In general, however, such incidents have remarkably little effect on tourist behaviour. “Luxor was so massive that it did have an impact but if you go through the other ones it makes less difference than you might expect,” says a spokesman for the Association of British Travel Agents.

“The Basque terrorist organisation Eta used to issue a warning of attacks on Spanish resorts virtually every year and that had no impact at all on visitor numbers. It’s the same in Turkey, where numbers have gone up not down, while after the Madrid railway bombings in 2004 visitor numbers went up by 30 per cent.

“That’s not because people have a morbid wish to go there – it’s just that they ignore it. We have had 40 years of terrorism off and on in the UK and people know that the chances are very small of actually getting caught up in something.” The exception, he says, was Bali, where tourism collapsed overnight. “That fell off the map because the Foreign Office advised against travelling there.”

Back in India, where the authorities are still reeling from the impact of this week’s attacks, the debate will now be over the extent to which they were supported from abroad.

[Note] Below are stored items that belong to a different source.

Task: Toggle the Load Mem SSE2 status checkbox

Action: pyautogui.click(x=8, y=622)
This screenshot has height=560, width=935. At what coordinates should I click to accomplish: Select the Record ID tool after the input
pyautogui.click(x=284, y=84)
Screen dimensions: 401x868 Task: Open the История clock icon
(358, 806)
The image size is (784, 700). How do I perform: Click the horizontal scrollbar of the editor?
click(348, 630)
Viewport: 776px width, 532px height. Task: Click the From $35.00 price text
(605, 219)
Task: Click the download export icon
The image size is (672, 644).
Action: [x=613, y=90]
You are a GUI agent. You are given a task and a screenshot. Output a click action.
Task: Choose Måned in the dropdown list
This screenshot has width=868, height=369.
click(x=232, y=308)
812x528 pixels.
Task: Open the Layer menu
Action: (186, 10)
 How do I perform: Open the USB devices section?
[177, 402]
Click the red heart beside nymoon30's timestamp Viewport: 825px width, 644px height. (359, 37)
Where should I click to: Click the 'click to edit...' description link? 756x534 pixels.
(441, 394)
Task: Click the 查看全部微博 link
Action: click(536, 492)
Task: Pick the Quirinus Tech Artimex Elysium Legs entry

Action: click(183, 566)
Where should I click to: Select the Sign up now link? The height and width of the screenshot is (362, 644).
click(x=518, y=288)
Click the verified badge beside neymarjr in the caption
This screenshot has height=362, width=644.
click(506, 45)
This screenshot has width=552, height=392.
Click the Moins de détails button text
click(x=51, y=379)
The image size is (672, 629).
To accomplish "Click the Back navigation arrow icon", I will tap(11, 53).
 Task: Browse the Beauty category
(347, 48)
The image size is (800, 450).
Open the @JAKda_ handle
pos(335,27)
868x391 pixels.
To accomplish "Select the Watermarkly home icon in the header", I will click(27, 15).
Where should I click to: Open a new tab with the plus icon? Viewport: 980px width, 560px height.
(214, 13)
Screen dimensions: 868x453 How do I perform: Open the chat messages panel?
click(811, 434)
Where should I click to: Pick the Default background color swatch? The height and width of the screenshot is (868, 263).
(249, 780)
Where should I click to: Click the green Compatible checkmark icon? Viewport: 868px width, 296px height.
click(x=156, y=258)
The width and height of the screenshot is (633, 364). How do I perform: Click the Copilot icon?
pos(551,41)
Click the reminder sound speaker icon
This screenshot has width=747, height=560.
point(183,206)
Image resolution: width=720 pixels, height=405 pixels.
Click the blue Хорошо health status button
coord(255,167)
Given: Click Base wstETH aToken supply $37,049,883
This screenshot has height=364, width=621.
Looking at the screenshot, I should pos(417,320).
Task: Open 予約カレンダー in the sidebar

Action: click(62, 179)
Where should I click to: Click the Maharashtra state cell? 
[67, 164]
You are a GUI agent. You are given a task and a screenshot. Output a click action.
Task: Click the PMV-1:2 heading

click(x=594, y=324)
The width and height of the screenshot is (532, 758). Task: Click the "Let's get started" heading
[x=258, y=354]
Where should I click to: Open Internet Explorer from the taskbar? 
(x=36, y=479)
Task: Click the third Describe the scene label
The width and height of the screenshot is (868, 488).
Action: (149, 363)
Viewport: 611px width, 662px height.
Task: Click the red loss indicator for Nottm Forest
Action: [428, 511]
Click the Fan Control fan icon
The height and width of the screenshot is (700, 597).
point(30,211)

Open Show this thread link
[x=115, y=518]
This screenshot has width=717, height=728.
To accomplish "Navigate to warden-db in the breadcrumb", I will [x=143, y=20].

“The Muslim population in India is the world’s second-largest and they have a growing resentment towards Hindus,” says Alexander Neill, head of the Asia security programme at the Royal United Services Institute. “They largely feel they are second-class citizens within Indian society and from that has grown a fundamentalist movement called the Students’ Islamic Movement of India.

“It may be that with outside help they have perpetrated these attacks – as an Indian domestic franchise of Al Qaeda, perhaps – to make a strong statement to the Indian elite. I would suggest that if Al Qaeda haven’t conducted the overall planning, the operation at least has their blessing.”

He adds that there is a resentment at India’s relationship with the US, as well as the flashpoint of Kashmir, which has long been disputed between India and Pakistan. Whoever is behind the attacks could well be trying to cause regional instability.

“By attacking the smart hotels they have targeted the symbols of Indian opulence and colonial inheritance, where the Indian elite tend to hang out and clearly there are foreigners there too. The attack at the central station is above all else designed to shut down the transport infrastructure and cause chaos and terror, while they have also attacked this Leopold Cafe which is frequented by foreigners.

“It’s an attack designed to hit foreign elements, to hit the elite, to destabilise the financial centre of the country. In operation terms it seems to have been horribly effective.”

For travellers the Foreign Office is advising against all non-essential visits to Mumbai, although the ABTA spokesman says it is not clear whether this applies to the city’s airport. “The majority of British nationals were there on business or visiting friends or family. Otherwise, tourists may fly into Mumbai airport and visit the city for a couple of days,” he says.

So far, at least, the huge number of travellers visiting the coastal resorts in Goa and Kerala or travelling in the north of the country seem to be safe.

“For most of them Mumbai is little more than a gateway to the country,” he says. “If this terror group had ­really wanted to target tourists they would have done what they did at Bali and hit a beach resort in Goa. Horrible as these attacks are that is not what they have done.”